Cette méthode aboutit à un chiffre d'environ 1.814.000 personnes (à partir d'estimations base 91, dernière série statistique complète disponible).

Les résultats définitifs d'une évaluation plus récente ne sont toujours pas disponibles

Les faiblesses des deux méthodes précédentes ont conduit l'INSEE à lancer, en 1998, l'enquête « Handicap-Incapacité-Dépendance », dont l'objectif est à la fois de compter et de décrire la population concernée. Elle vise toutefois une cible très large puisqu'elle tend à établir une estimation du nombre de personnes touchées par divers types de handicaps, y compris ceux liés à l'âge .

Cette enquête est effectuée auprès de deux échantillons (le premier issu de la population vivant en institution, le second constitué de personnes vivant à domicile).

A l'heure actuelle, les seuls résultats définitifs disponibles concernent la population vivant en institution . Les établissements pris en compte regroupent à la fois les établissements pour personnes handicapées, les établissements psychiatriques de long séjour et les établissements pour personnes âgées. Cette population est estimée à 660.000 personnes . Parmi elles, 629.000 déclarent au moins une déficience et 573.000 considèrent que celle-ci n'a pas pour origine le vieillissement.

Les premiers résultats de l'enquête à domicile font ressortir un chiffre de 2,3 millions de personnes percevant une allocation ou un autre revenu au titre d'un handicap ou d'un problème de santé. Ils permettent enfin d'estimer à plus de 5 millions les personnes bénéficiant d'une aide régulière pour accomplir certaines tâches de la vie quotidienne.

Les lacunes de cette information statistique, notamment au niveau de l'enquête HID, avaient déjà été mises en exergue par votre commission dans son rapport d'information de juillet 2002 1 ( * ) :

« Il est inconcevable qu'on doive encore attendre dix ans avant d'obtenir des données utiles à la planification de l'effort en faveur des personnes handicapées. Il paraît en particulier nécessaire de connaître, dans chaque département, le nombre de personnes handicapées, leur âge et la nature de leur handicap afin que les acteurs locaux puissent ainsi disposer d'un instrument pertinent d'aide à la décision. »
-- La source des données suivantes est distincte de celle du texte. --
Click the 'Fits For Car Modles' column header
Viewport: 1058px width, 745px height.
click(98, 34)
Le présent projet de loi remédie partiellement à ces insuffisances en prévoyant la mise en oeuvre d'un traitement statistique des décisions prises par les nouvelles commissions départementales des droits et de l'autonomie des personnes handicapées, transmises au ministre chargé des affaires sociales. Ces relevés de décisions comportent des informations sur les caractéristiques des bénéficiaires, de façon à disposer de données fiables et complètes sur l'ensemble de la population handicapée. Il appartiendra ensuite au ministère de transmettre cette information statistique à l'échelon départemental.
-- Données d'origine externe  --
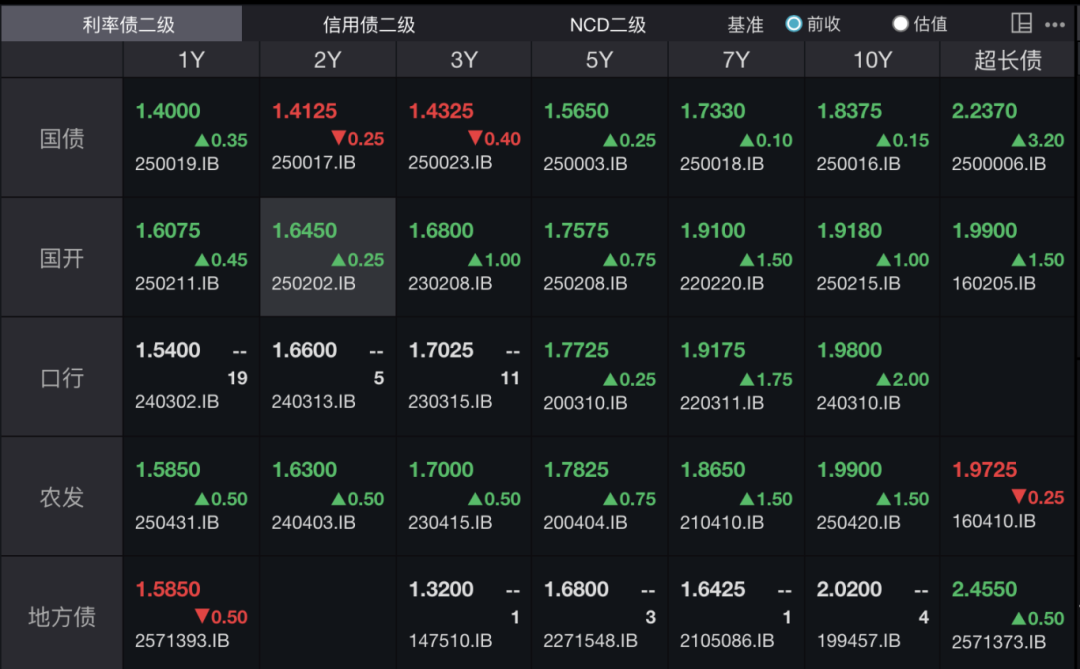Click the 超长债 column header
Image resolution: width=1080 pixels, height=669 pixels.
(1008, 60)
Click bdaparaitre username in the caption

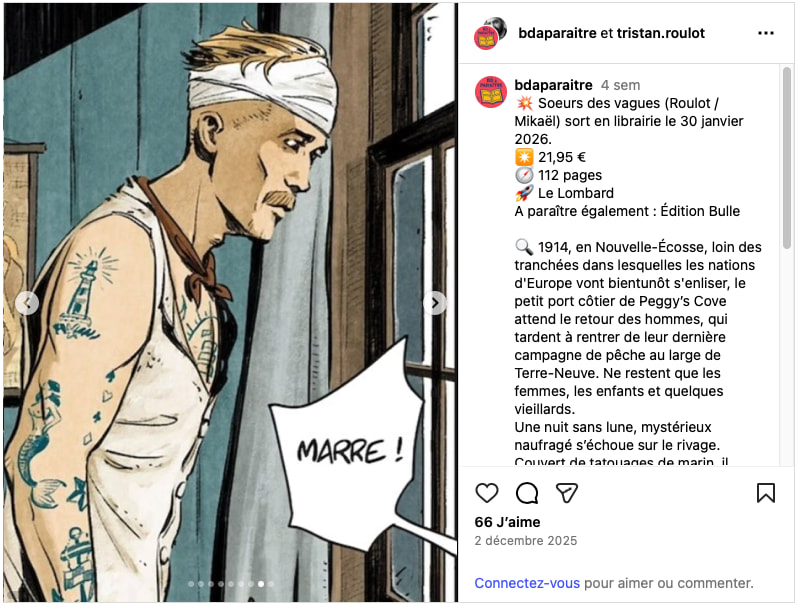553,85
Le projet de loi réaffirme ensuite le principe de l' accès des personnes handicapées aux droits fondamentaux reconnus à tous les citoyens.

Face à l'exclusion à laquelle sont confrontées les personnes handicapées et leurs familles, le législateur avait souhaité, lors du vote de la loi du 17 janvier 2002 de modernisation sociale, rappeler que la garantie d'accès à ces droits constituait une obligation pour la collectivité. Le projet de loi en fait également un droit spécifique des personnes handicapées, au titre de la solidarité nationale.

Il reste que la compensation du handicap suppose parfois que les personnes handicapées disposent aussi de droits spécifiques . Ce sont ces droits spécifiques que l'article 2 du projet de loi énumère.

Cette définition est particulièrement innovante, dans la mesure où elle ne se limite pas aux composantes individuelles du droit à compensation que sont les aides techniques et humaines ou encore l'aménagement du cadre de vie de la personne elle-même. Conformément à la volonté des personnes handicapées et de leurs familles, la définition retenue est volontairement large et met également l'accent sur les composantes collectives de ce droit : l'accessibilité du cadre bâti, l'accès à l'école et à l'emploi ou encore le développement de l'offre de places en établissements spécialisés.

* 1 « Compensation du handicap, le temps de la solidarité ». M. Paul Blanc - Commission des Affaires sociales - Rapport d'information n° 369 (2001-2002).